A new ordeal, however, was about to begin.

Part 5: ‘Still guilty’

“[In jail] you have a guarantee of being fed three times a day. You have a secure life in that there are guards who are there to ensure you remain alive […] life in jail is better than life outside,” says Hassan on a chilly Islamabad afternoon. “For people accused of blasphemy in Pakistan, there is no guarantee you will be fed or have security or any place to live.”

Fearing that he may be recognised and murdered, Hassan covers his face with a surgical mask and wears a woolly hat.

“Even if I have to leave the house for 15 minutes, I wear a mask and cover my head, just like women wear the niqab,” he says.

Since his release in October, Hassan has not been able to return home. He met his family only briefly, for a few minutes under cover of night, before leaving again, out of fear that he or they may be attacked.

Today, he lives in a small village in a remote rural area, far from his family.

“You don’t even get cellphone signals there. If you have to phone someone, you have to go to the next village over.”

He says he cannot find work as he fears this will lead to him being recognised.

“I cannot even feed myself here. I cannot earn, and how long will people keep feeding me? As soon as that money falls short, I will die.”

While he was in prison, his longtime fiancee, a cousin, broke off their engagement. No one told Hassan until his release in October. Hassan says he spoke to her on the phone after he was released and she told him: “I cannot give my life for love.”

“Life ended at that moment,” he says. “You can say that now I just need to fill out my years with time.”

The end of his engagement to a woman he says he loved broke Hassan.

“Even after I have won this case and been proven to be innocent by the Supreme Court, I am not innocent. Still, I am guilty. And I don’t know what I should do? How can I convince people that I never converted my religion nor intended to? I was trapped, but as a result of that my life has been finished.”

Even so, Hassan, who read the Quran and other religious books voraciously while in prison, says if given the opportunity, he would forgive those who accused him.

“I would only say that while I have been destroyed, I have been crushed, everything has been taken from me [but] I will, as a Muslim, follow the teachings of my Prophet Muhammad (Peace Be Upon Him) and … to Ismail Qureshi and all of the witnesses against me … I would say that in the name of God I forgive you.”

In Pakistan, Hassan’s case is hardly atypical – at the heart of many blasphemy allegations, there is often an unrelated dispute between the two parties.

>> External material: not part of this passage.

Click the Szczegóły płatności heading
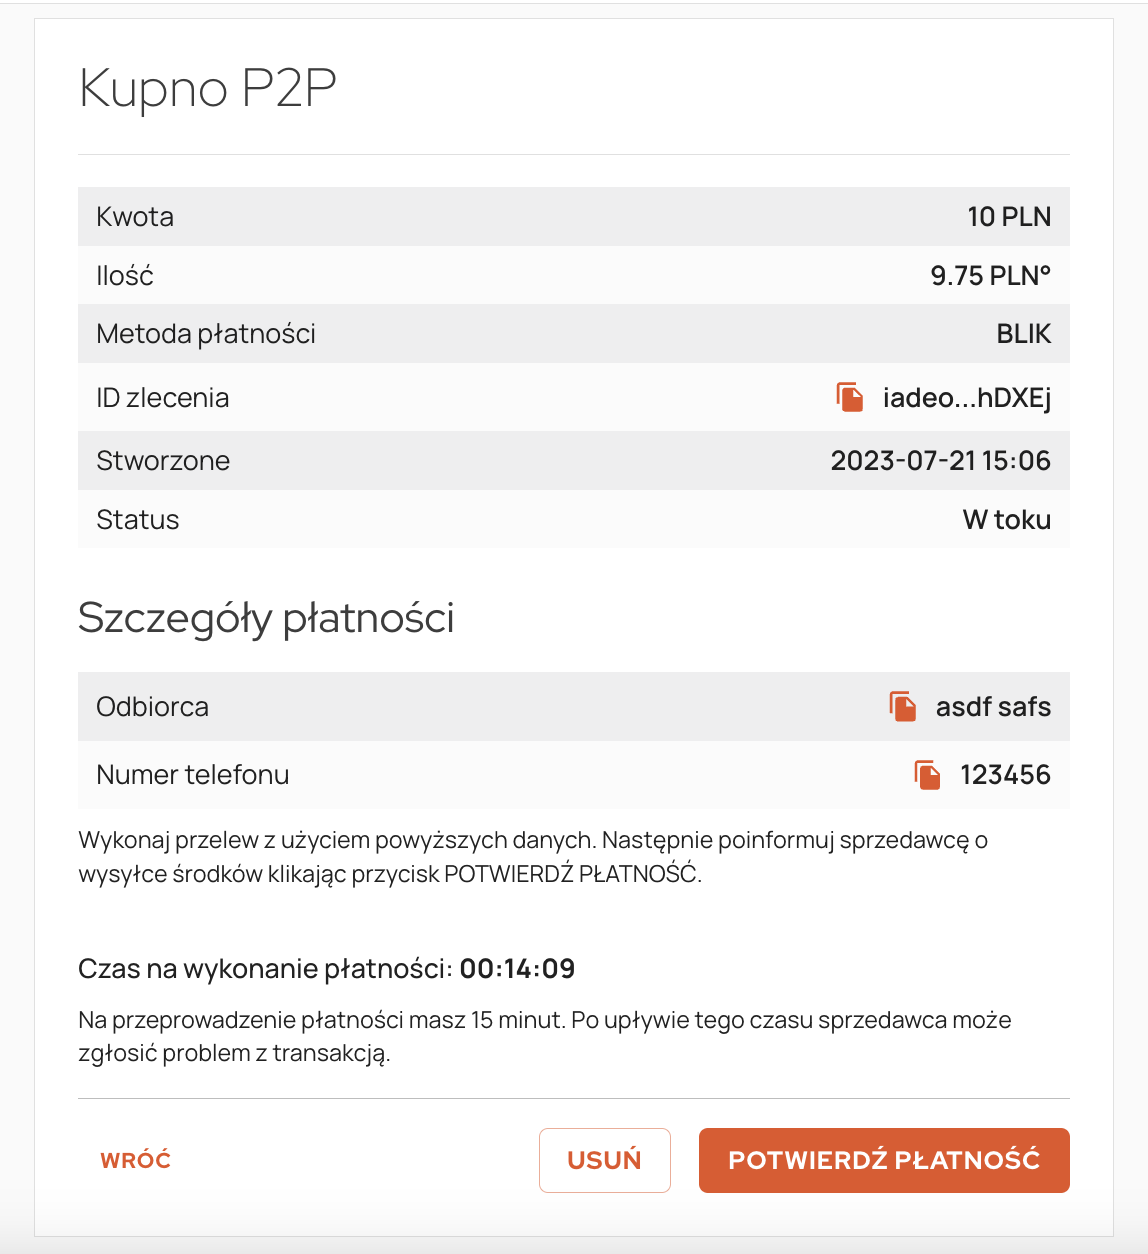 coord(266,618)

The law has been repeatedly used as a tool to avenge those scores, or as a tactic to pressure those accused into settling existing disputes.

Asked what he would say to those who use the law in this way, to settle disputes or blackmail people, Hassan begins to speak confidently once more about Islam’s teachings of forgiveness, but stops himself.

Tears start to well up in his eyes.

“My request of all of my Muslim brothers would be that all of these injustices that I have faced …,” he pauses, as the skin creases around his eyes and he begins to weep. “… For God’s sake, forgive them all,” he says, through the tears. “For God’s sake, forgive this as well.”